Add frequency-aware experts to a Mixture-of-Experts Transformer and pretrain to cut forecasting error on public and commercial series

July 9, 20257 min

Overview

Production Readiness

0.7

Novelty Score

0.65

Cost Impact Score

0.6

Citation Count

0

Authors

Yiwen Liu, Chenyu Zhang, Junjie Song, Siqi Chen, Sun Yin, Zihan Wang, Lingming Zeng, Yuji Cao, Junming Jiao

Links

Abstract / PDF

Why It Matters For Business

Better short-to-long forecasting where periodic patterns exist. The model lowers error vs a leading MoE baseline and keeps inference costs similar, so operational forecasting (store traffic, sales, energy) can be more accurate without extra latency.

Summary TLDR

MoFE-Time adds a Frequency-Time Cell (FTC) inside Mixture-of-Experts (MoE) blocks and uses pretraining → fine-tuning to learn both periodic (frequency) and temporal features. On six public benchmarks and a proprietary NEV-sales dataset it reduces MSE/MAE vs. Time‑MoE (the main baseline) and keeps inference speed comparable.

Problem Statement

Current large time-series models either ignore intrinsic frequency (periodic) structure or convert signals to frequency space outside the model. That leads to suboptimal forecasts and poor cross-dataset transfer when series have varying periodicity and non-stationarity.

Main Contribution

MoFE-Time: integrate a Frequency-Time Cell (FTC) inside each MoE expert to learn frequency and time features jointly.

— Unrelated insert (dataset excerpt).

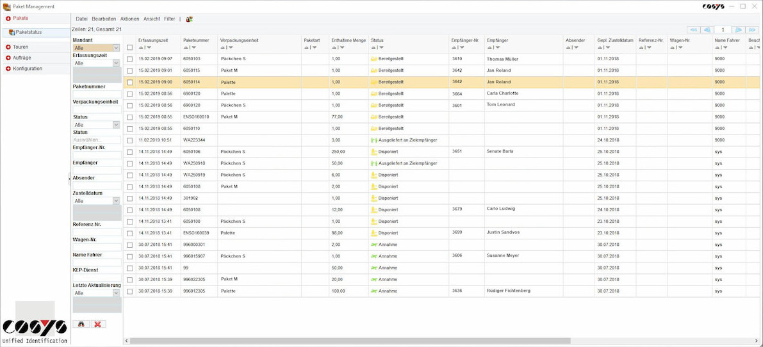763x347 pixels.
Task: Open the Bearbeiten menu
Action: [x=104, y=19]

Adopt a pretraining → fine-tuning workflow (use Time-300B for pretraining) to transfer prior pattern knowledge across datasets.

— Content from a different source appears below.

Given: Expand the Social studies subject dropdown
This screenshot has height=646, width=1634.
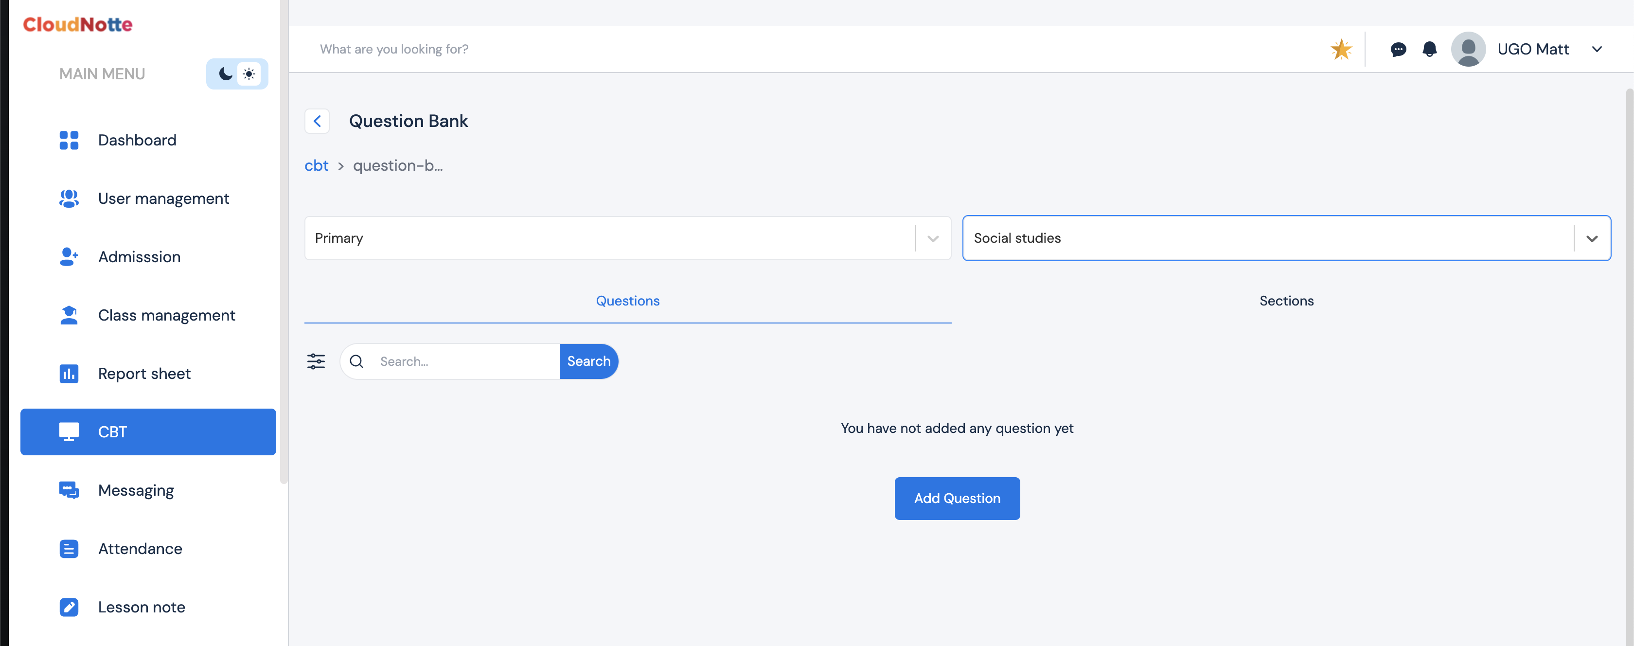Looking at the screenshot, I should pos(1591,239).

Introduce RevIN (reversible instance normalization) and temporal aggregation to handle non-stationarity and variable-length series.

Collected NEV-sales, a proprietary daily store-traffic dataset (~330k points across 498 series) to test commercial performance.

Key Findings

MoFE-Time improves average forecast error on six public benchmarks compared to Time‑MoE.

NumbersAverage MSE 0.2755, MAE 0.3226; MSE↓ 6.95%, MAE↓ 6.02% vs Time‑MoE

On the proprietary NEV-sales commercial dataset, MoFE-Time outperforms Time‑MoE.

NumbersMoFE MSE 0.1956 / MAE 0.3284 vs Time‑MoE MSE 0.2405 / MAE 0.3628

Pretraining provides the largest single ablation benefit; FTC and RevIN also help.

FTC experts learn concentrated energy at true harmonics; replacing FTC with feedforward weakens spectral focus and prediction.

MoFE-Time has similar or faster inference time than Time‑MoE with comparable parameter count.

Results

Average MSE (public benchmarks)

Value0.2755 (MoFE-Time)

Baseline0.2961 (Time‑MoE reported as next best)

Average MAE (public benchmarks)

Value0.3226 (MoFE-Time)

Baseline0.3433 (Time‑MoE)

NEV-sales MSE (commercial dataset)

Value0.1956 (MoFE-Time)

Baseline0.2405 (Time‑MoE)

NEV-sales MAE (commercial dataset)

Value0.3284 (MoFE-Time)

Baseline0.3628 (Time‑MoE)

Inference speed

ValueComparable or faster

BaselineTime‑MoE (same parameter scale)

Who Should Care

What To Try In 7 Days

If you use a transformer MoE baseline: add a frequency-aware expert block (FTC) and test on a holdout set.

Apply RevIN at input to reduce non-stationarity before training or fine-tuning.

If you have cross-domain series, pretrain on diverse time-series or fine-tune a large pre-trained checkpoint to capture prior patterns.

Agent Features

Memory

  • pretrained weights (transfer of prior pattern knowledge)

Architectures

  • MoE
  • Transformer-style attention
  • Frequency-Time Cell (FTC)

Optimization Features

Model Optimization

  • sparse MoE experts to focus compute
  • frequency-aware expert structure (FTC) to concentrate spectral energy

Training Optimization

  • pretraining on Time-300B then one-epoch fine-tuning on target sets
  • use of RevIN to stabilize training across non-stationary windows

Inference Optimization

  • sparse routing keeps inference cost comparable to Time‑MoE
  • model sized ~118M params evaluated on A100

Reproducibility

Data Available

Open Source Status

  • partial

Risks & Boundaries

Limitations

  • NEV-sales is proprietary; gains on that dataset may not generalize to other commercial series.
  • Paper reports no public code or hyperparameters for full replication beyond optimizer basics.
  • Pretraining is a major driver of gains—if you cannot pretrain on large, diverse corpora, improvements may be smaller.

When Not To Use

  • When series have no clear periodic components or when FFT-style spectral features are irrelevant.
  • When you cannot pretrain or lack diverse time-series data for transfer learning.

Failure Modes

  • Spectral leakage or poor harmonic separation on short or highly irregular sequences.
  • Reduced benefit on datasets with unstable, non-periodic signals (authors note Exchange-rate is unstable).
  • Proprietary-data overfitting: FTC may latch onto dataset-specific harmonics that don’t generalize.

Core Entities

Models

  • MoFE-Time
  • Time-MoE
  • TimeMixer
  • TimeXer
  • TimesNet
  • AutoFormer
  • PatchTST

Metrics

  • MSE
  • MAE
  • inference time

Datasets

  • Time-300B
  • ETTh1
  • ETTh2
  • ETTm1
  • ETTm2
  • Weather
  • Exchange
  • NEV-sales

Benchmarks

  • ETTh1
  • ETTh2
  • ETTm1
  • ETTm2
  • Weather
  • Exchange

Context Entities

Models

  • Moment
  • Chronos
  • TimesFM
  • Lag-Llama

Datasets

  • public time series corpora (as used in Time-300B)